Muscadet: as at home with the yardbird as with the oyster
Let’s talk about fried chicken. It is a perfect food (when made correctly, of course): the tender, moist interior and the crunchy, salty, skin do that magic contrast act that gets our tastebuds out of bed in the morning. And cooking the bird in breaded pieces rather than whole improves upon nature with respect to the crunch/meat ratio.
You can add a third axis to this contrast by introducing Domaine de la Pepiere Muscadet Clos des Briords to the mix. The lean, mineral-laden core (it is from 80-year-old vines planted in schist) offsets the fried richness, while the wine’s saline component cozies up to the food’s own saltiness. Clos des Briords is conveniently also appropriate for biscuits, mac and cheese, hush puppies, and the green salad you need afterwards to tell yourself you had a balanced meal. This single-vineyard Muscadet isn’t single-minded when it comes to food.

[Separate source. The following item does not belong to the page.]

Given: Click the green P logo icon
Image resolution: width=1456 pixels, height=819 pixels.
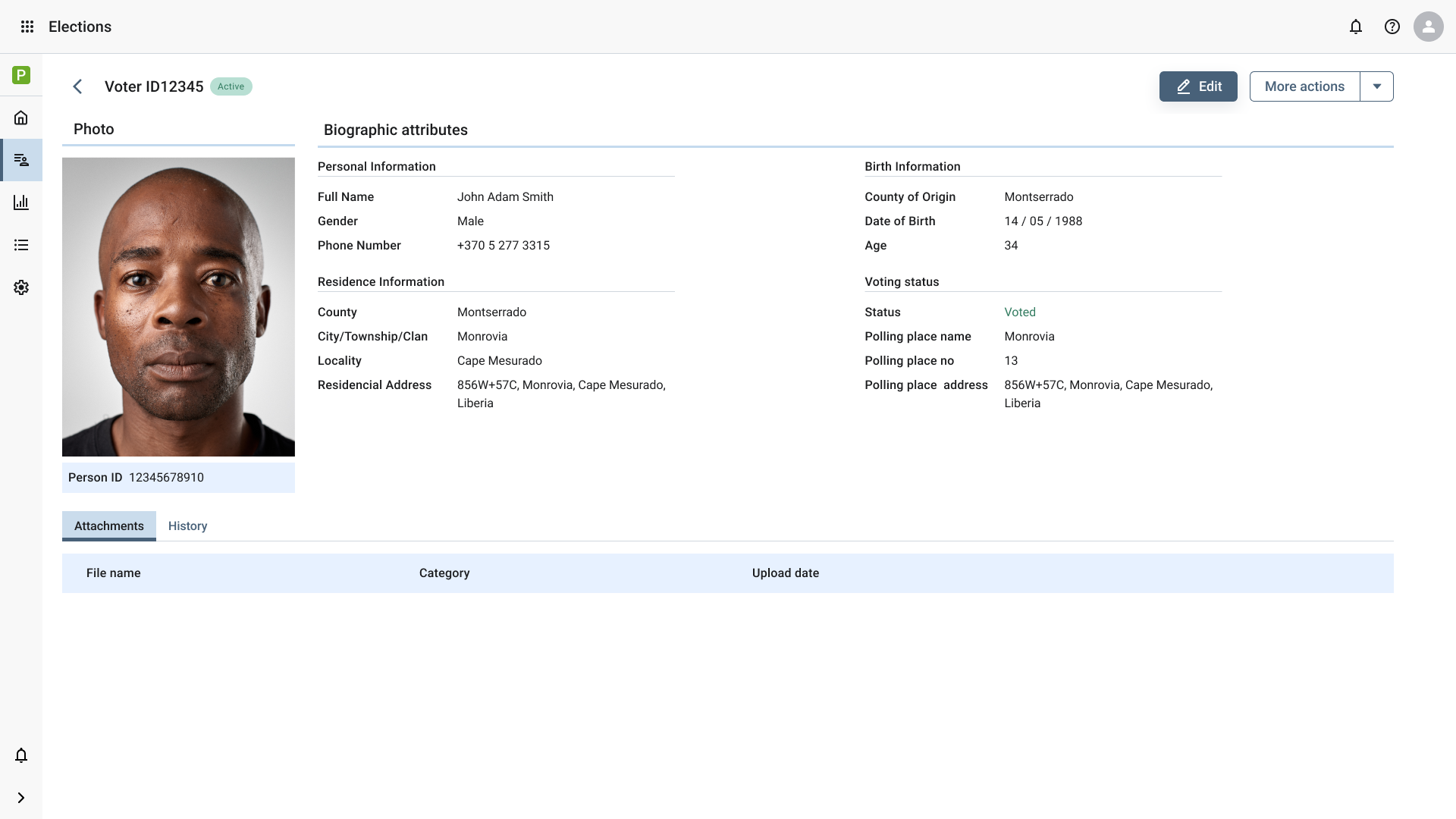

If you don’t have the time to marinate your chicken several hours ahead of time, or can’t make up your mind on whether you’re in the buttermilk or no-buttermilk camp, or have never quite mastered the dry-hand/wet-hand/dry-hand battering technique (who has three hands, anyway?), or simply don’t want to spatter your kitchen with hot frying oil, you are still in luck. Pies ‘n’ Thighs in Williamsburg does a beautiful job making classic, simple, perfectly-seasoned, moist and crispy fried chicken - check them out! They have pie, too.